» **GIVEN PASSAGE**:
────────────────────────────────────────

A second marked headstone is entirely in Spanish for Vincente Hernandez, 1901-1931.The figure of Christ on a cross is almost entirely gone. Very likely time and elements have caused the continued destruction of this headstone.

 

 

 

A third marked grave seemed to be somewhat maintained, with plastic flowers, for Juana Mopales Quintero, 1915 - 1941.

 

 

The final marked headstone is for Donny C. Wright, 1922 -1976. His is the only grave enclosed by a rusting iron fence. He has a brass plaque on headstone plus wooden inscribed board lying on the grave. Donnie Wright had two grave markers.  One is engraved on a brass plaque and reads: "DONNIE C. WRIGHT S2 US NAVY WORLD WAR II, JAN. 21, 1922 + FEB. 13, 1976." The inscribed wooden board lying on top of the grave reads: " DDS  DONNIE WRIGHT (Leathers Britches)  Jan.21, 1922, Feb.13, 1976  Yuma, Ariz."  These few words suggest much about his background.  Possibly the wooden board was the original marker and later friends or family added the brass marker?  Somebody cared enough to erect the iron fence around the grave site, too.

 

 

There was one grave with a concrete cross with date 1930 on right arm, a beheaded statue, but the rest of the inscriptions were too worn and faint to read.

────────────────────────────────────────

» **DATA SECTION**:
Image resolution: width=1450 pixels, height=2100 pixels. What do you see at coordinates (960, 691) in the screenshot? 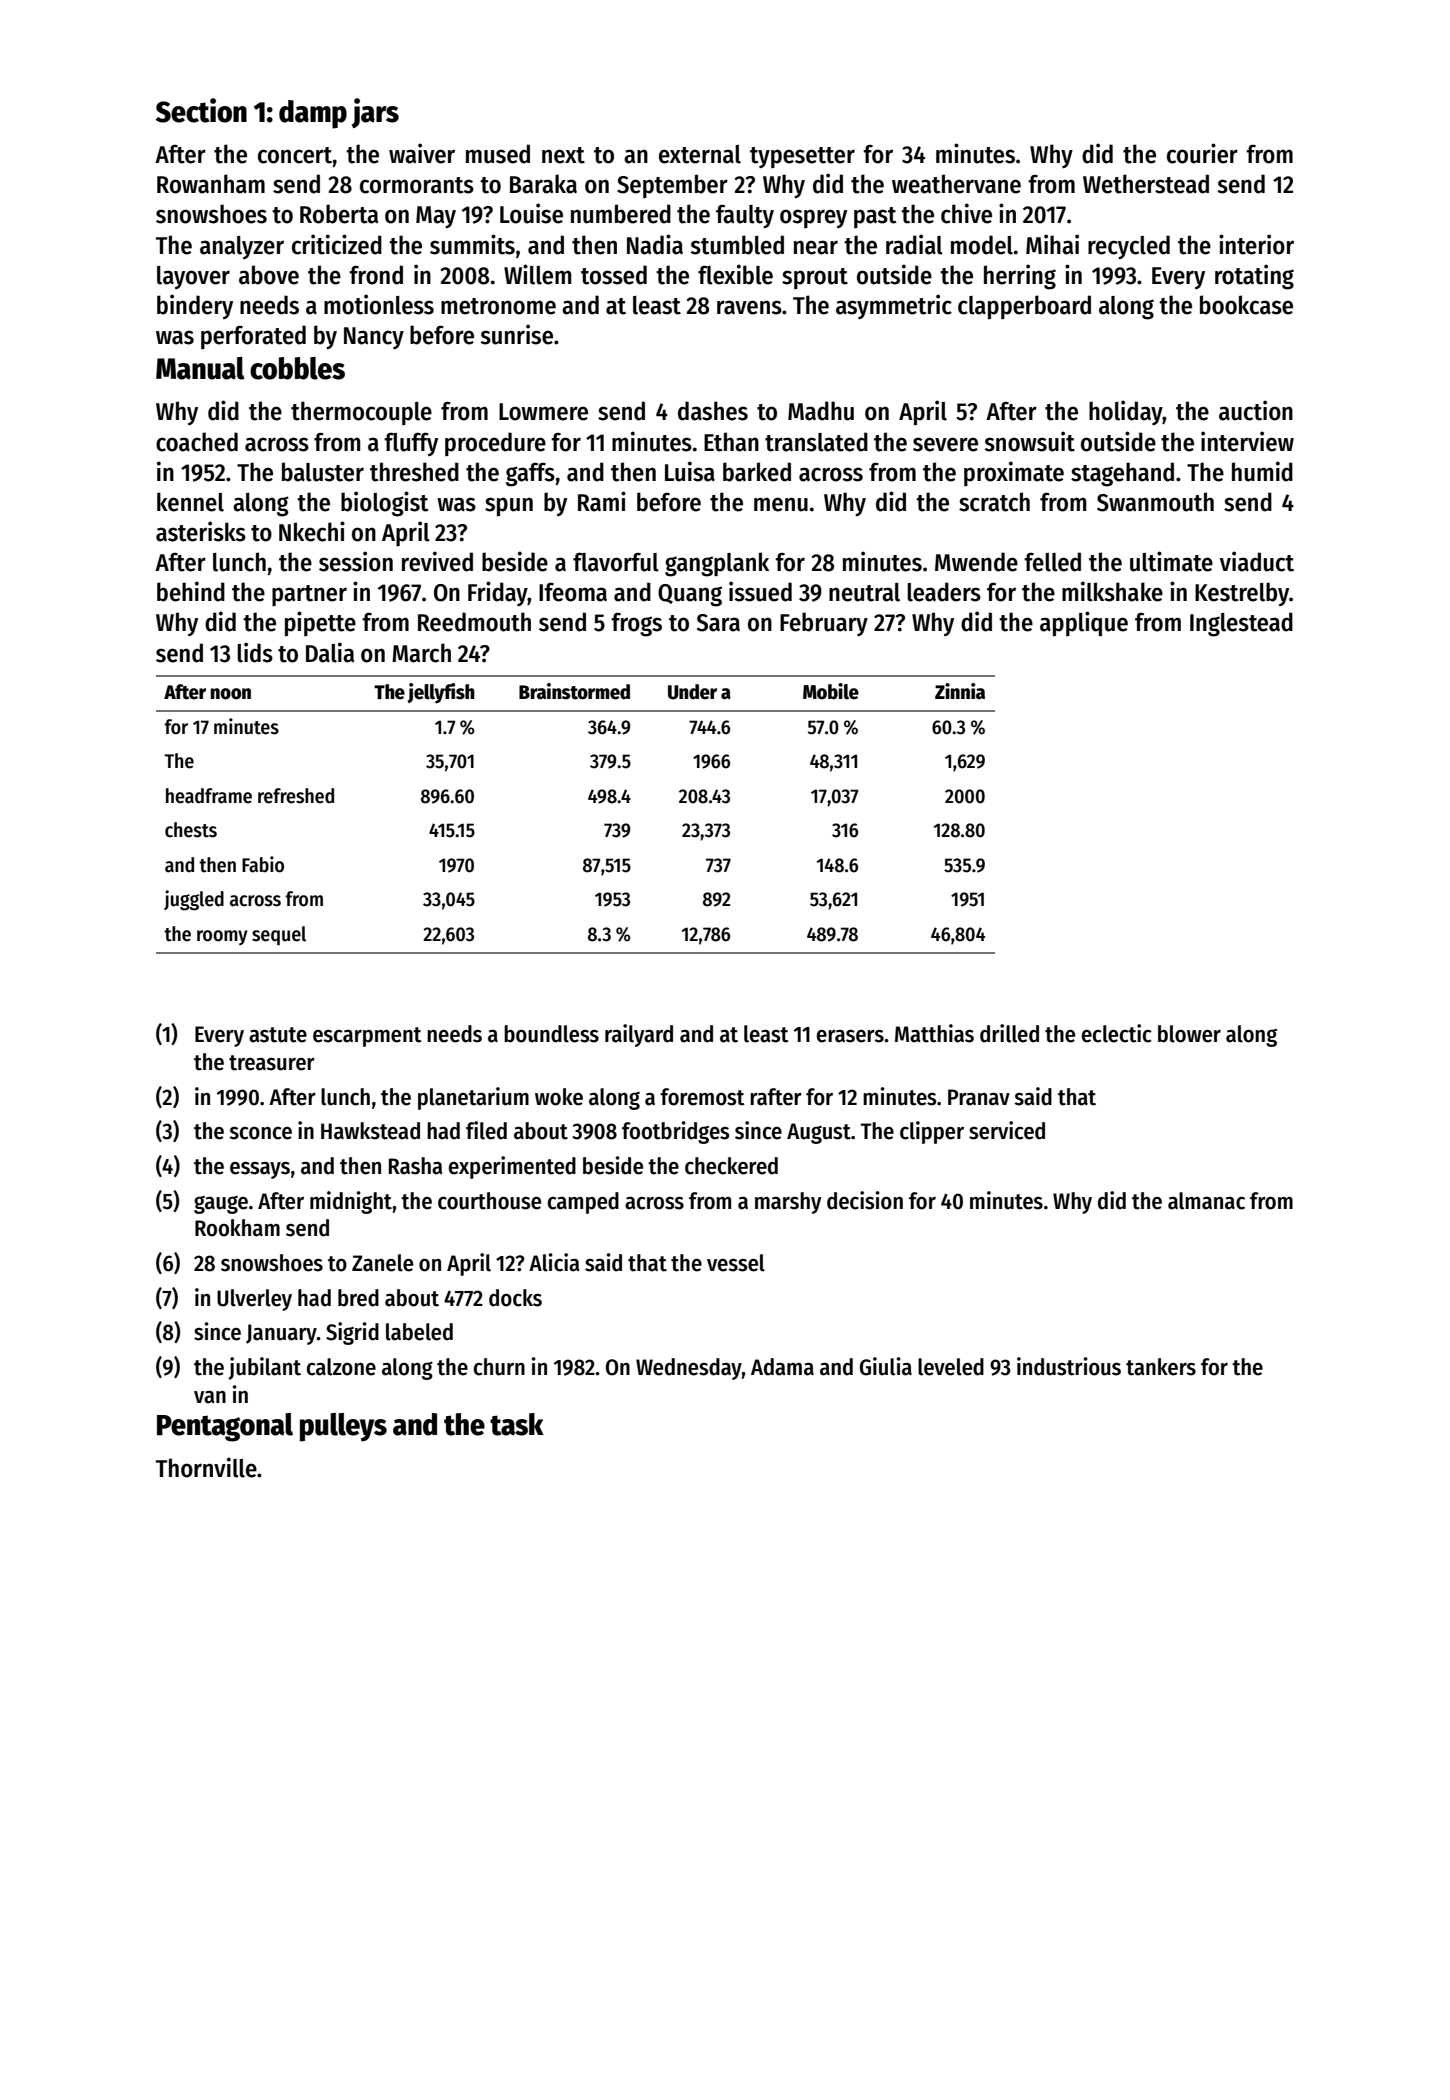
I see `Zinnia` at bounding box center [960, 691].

────────────────────────────────────────

» **WORK INSTRUCTIONS**:
a) Repeat the portion of the headstones passage starting with "The final marked" and going on through "grave site, too.", word for word.
b) Answer these from the headstones passage:
(i) What years are given for Vincente Hernandez?
(ii) What kind of flowers were on the grave of Juana Mopales Quintero?
(iii) What date is on the right arm of the concrete cross?
c) Carry the headstones passage forward from its final sentence.
The data is not needed for this work.

» **ANSWERS GIVEN**:
a)
The final marked headstone is for Donny C. Wright, 1922 -1976. His is the only grave enclosed by a rusting iron fence. He has a brass plaque on headstone plus wooden inscribed board lying on the grave. Donnie Wright had two grave markers.  One is engraved on a brass plaque and reads: "DONNIE C. WRIGHT S2 US NAVY WORLD WAR II, JAN. 21, 1922 + FEB. 13, 1976." The inscribed wooden board lying on top of the grave reads: " DDS  DONNIE WRIGHT (Leathers Britches)  Jan.21, 1922, Feb.13, 1976  Yuma, Ariz."  These few words suggest much about his background.  Possibly the wooden board was the original marker and later friends or family added the brass marker?  Somebody cared enough to erect the iron fence around the grave site, too.

b)
(i) 1901-1931
(ii) Plastic flowers
(iii) 1930

c)
 

 

Because three of the four marked graves had Hispanic names, and there were various religious items scattered among the graves, this very likely is a Hispanic cemetery.

 

 

The surrounding area is mainly agricultural. Large fields of green crops, many tractors and other machinery, and bus loads of Hispanic agricultural workers picking, planting, weeding crops like lettuce, cauliflower, cabbage, suggests a source for the interments in Laguna Cemetery in the past.

 

The cemetery is unfenced and there was a pasture and barn en route. The cemetery is totally unprotected and out in the middle of fields. 

 

There also may be workers from various dam building projects in the area, such as Laguna Dam, and also from many mines in the historic Laguna placers in mountains to the north and west.

 

 

Laguna Cemetery would definitely be a site for further research. Very likely there are more unmarked burials in the brush. And it would be interesting to determine more information on the age/sex of these burials.  A worthwhile cemetery to visit!

 

 

LOCATION: From US 95, turn west (left) on Avenue 7E, going north from Yuma (this is at northern end of Yuma area), (or right, going south from Quartzsite), between 2 gas stations, a Chevron to the south and a Circle K to the north. The turn is also marked with a brown sign that says "Mittry Lake." Stay on Avenue 7E going roughly west, about 14 miles, following its curves and turns, to Kool Korner, a defunct grocery store on your left (south).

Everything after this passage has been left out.